I’m starting to think that twitter replies are even better hours later– I like the sustained release of endorphines from tweets over time better than an intense hit and then a fallow span… but that’s me. I’ve named my addition, and I am dealing with it.

Seriously though, this is the biggest challenge of our adult lives– using our time wisely.

I have a similar ‘can’t put it down’ thing going on with— which only got under control when I designated it my ‘official hobby’… something to be done during hobby time (which I then had to create). I manage the comments on that blog with my iPhone while I’m hanging out at Tae Kwon Do, and I write the posts when my kids are practicing the piano.

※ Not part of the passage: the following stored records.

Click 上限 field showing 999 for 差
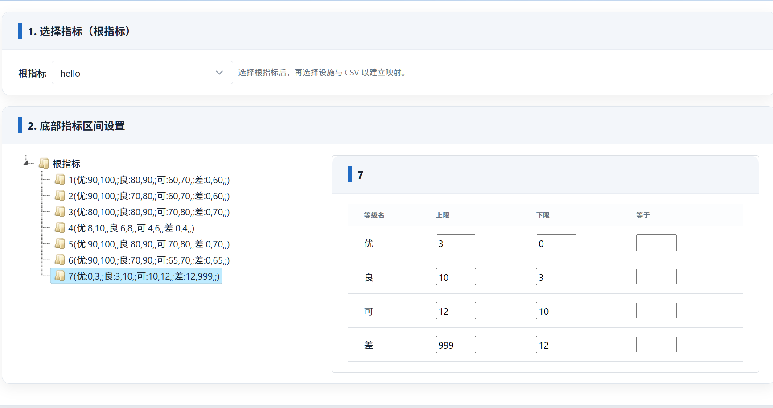773x408 pixels. coord(456,345)
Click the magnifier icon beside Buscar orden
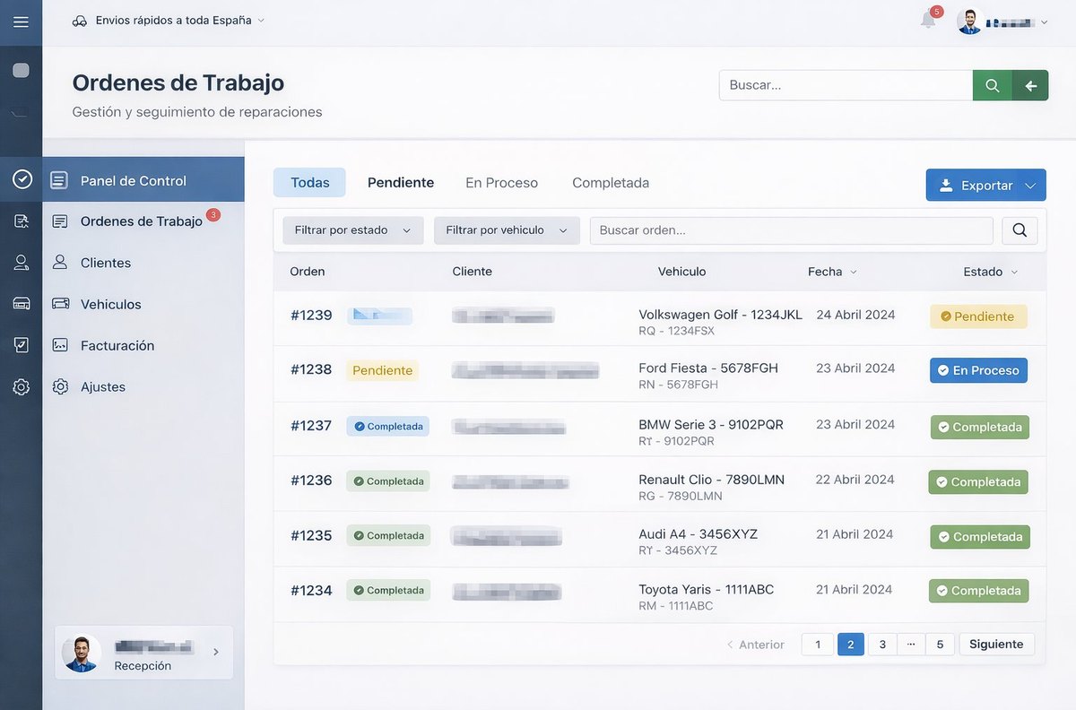This screenshot has width=1076, height=710. coord(1020,229)
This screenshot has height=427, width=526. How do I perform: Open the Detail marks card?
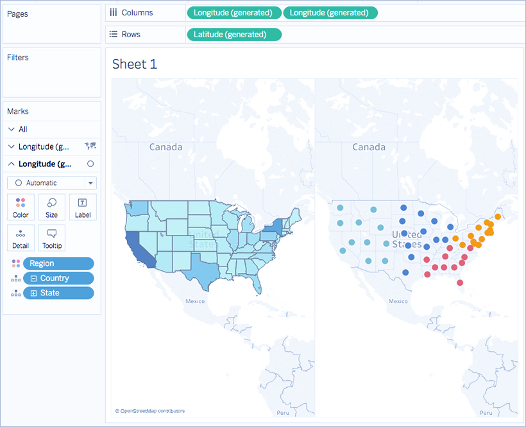[21, 238]
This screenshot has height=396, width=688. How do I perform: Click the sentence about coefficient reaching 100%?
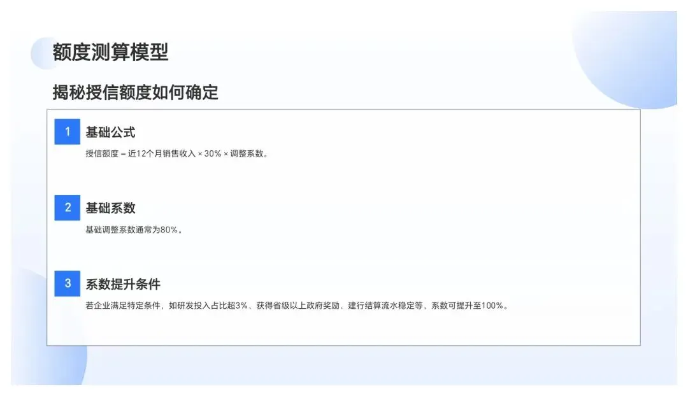coord(297,306)
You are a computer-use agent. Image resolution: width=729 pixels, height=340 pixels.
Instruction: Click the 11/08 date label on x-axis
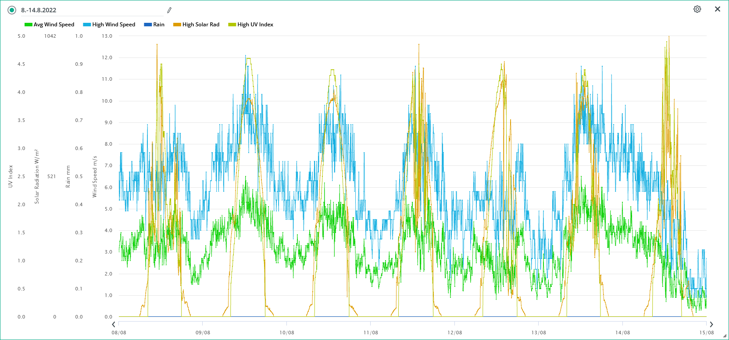coord(371,333)
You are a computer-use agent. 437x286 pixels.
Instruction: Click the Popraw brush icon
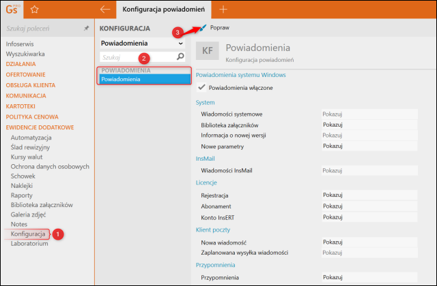pos(203,27)
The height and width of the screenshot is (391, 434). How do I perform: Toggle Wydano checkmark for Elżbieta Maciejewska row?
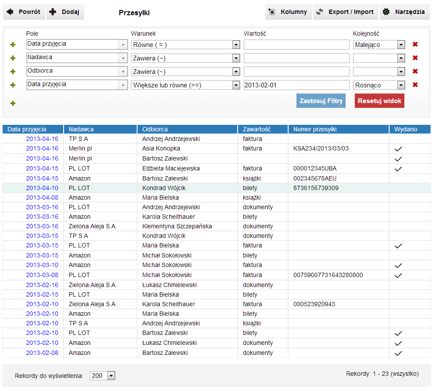(397, 169)
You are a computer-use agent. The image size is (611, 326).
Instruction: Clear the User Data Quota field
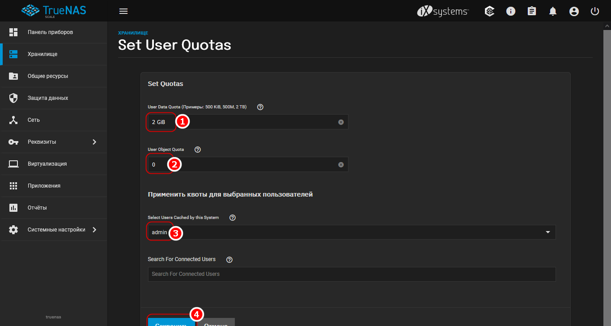[x=341, y=122]
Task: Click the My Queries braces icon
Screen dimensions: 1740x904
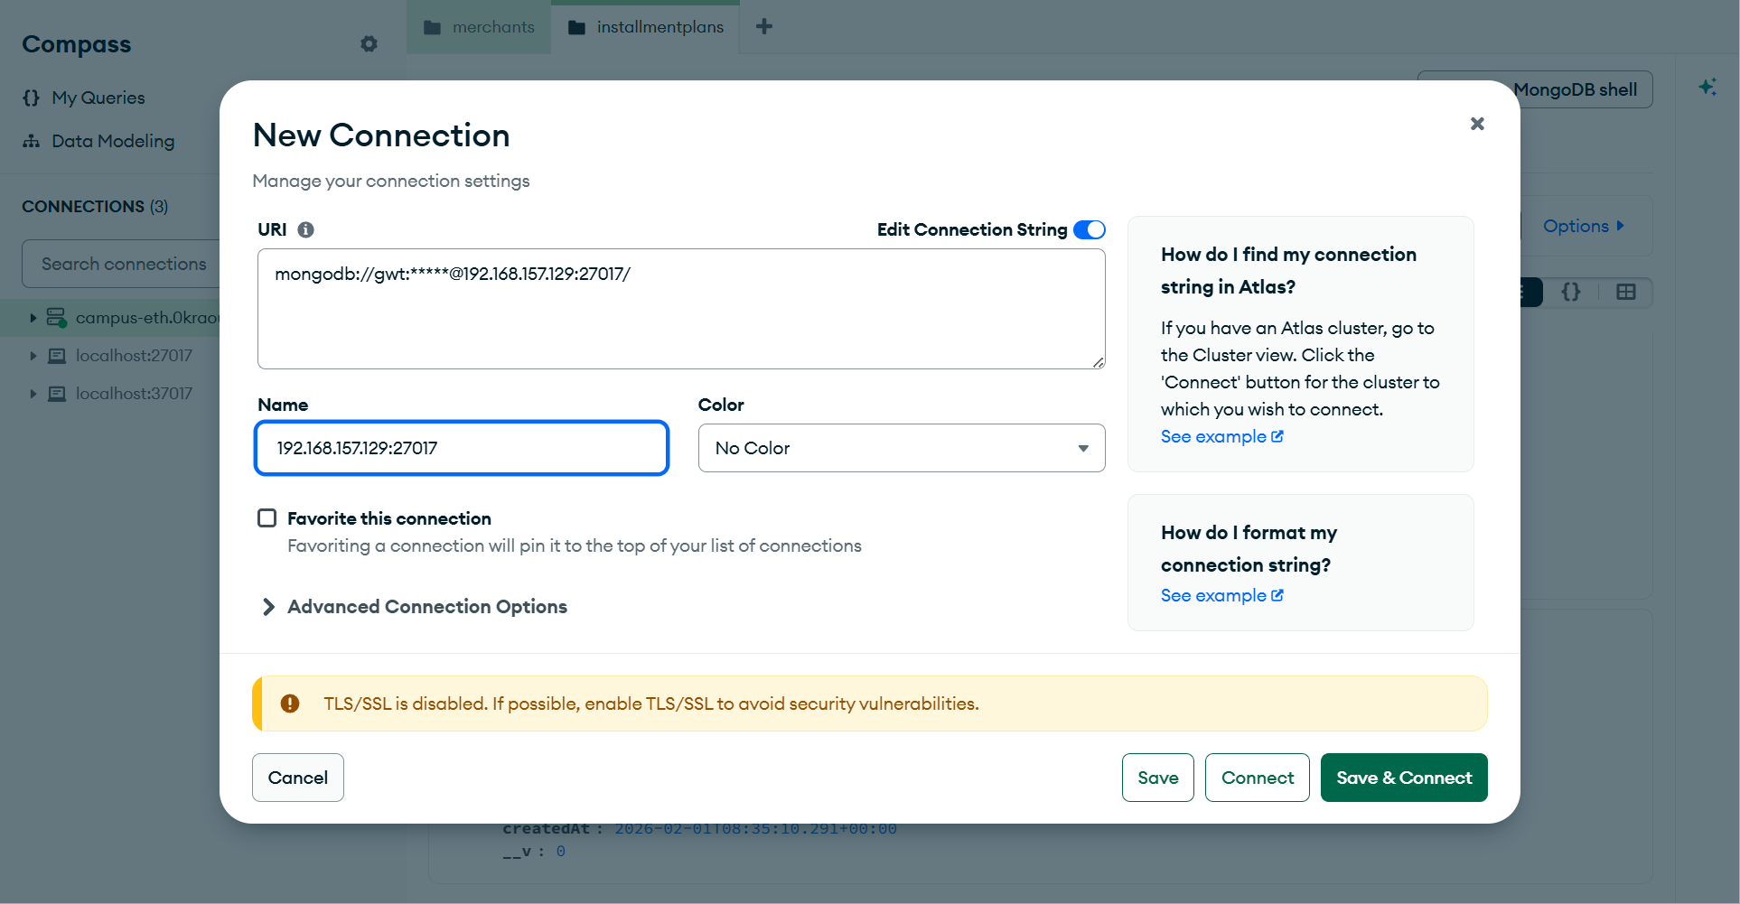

I just yell out pointers to them from my office on the other side of the house. Everybody’s happy.

Jennifer Johnston Canfield March 24, 2010 at 9:30 am

Last night I selected an image of a grenade to represent my work because I feel as though I am exploding with ideas. I also feel as though I don’t have enough time to keep up with my ideas or interests, let alone my responsibilities. It is a wonderful place to be, but sometimes I feel as though my output is diluted.

Two things help me focus my effort: 1) forcing myself to rank my priorities and values – I literally write them down and rank ’em, so I know where I’ll have the biggest impact toward achieving my goals, and 2) running, which just gets me out of “social” and “verbal” mode and into a much more balanced state of being.

Great post, CV.

Thank you for writing.

.-= Jennifer Johnston Canfield´s last blog ..How to Position Yourself as the Expert You Want to Be (in 3 easy steps, of course) =-.

Jon Prial May 10, 2010 at 12:27 pm

Anywhen bring another nuance to the thought of urgent vs. important. Feedreaders and twitter clients nicely capture info for looking at anywhen. Now it is up to the individual to not let the pressure of constant communications beat her/him down. Priortization is key, as is recognizing that everything except a phone call that you answer is inherently asynchronous. Letting time pass here is what makes us healthier and with less stress.
.-= Jon Prial´s last blog ..Let’s really talk about juggling things =-.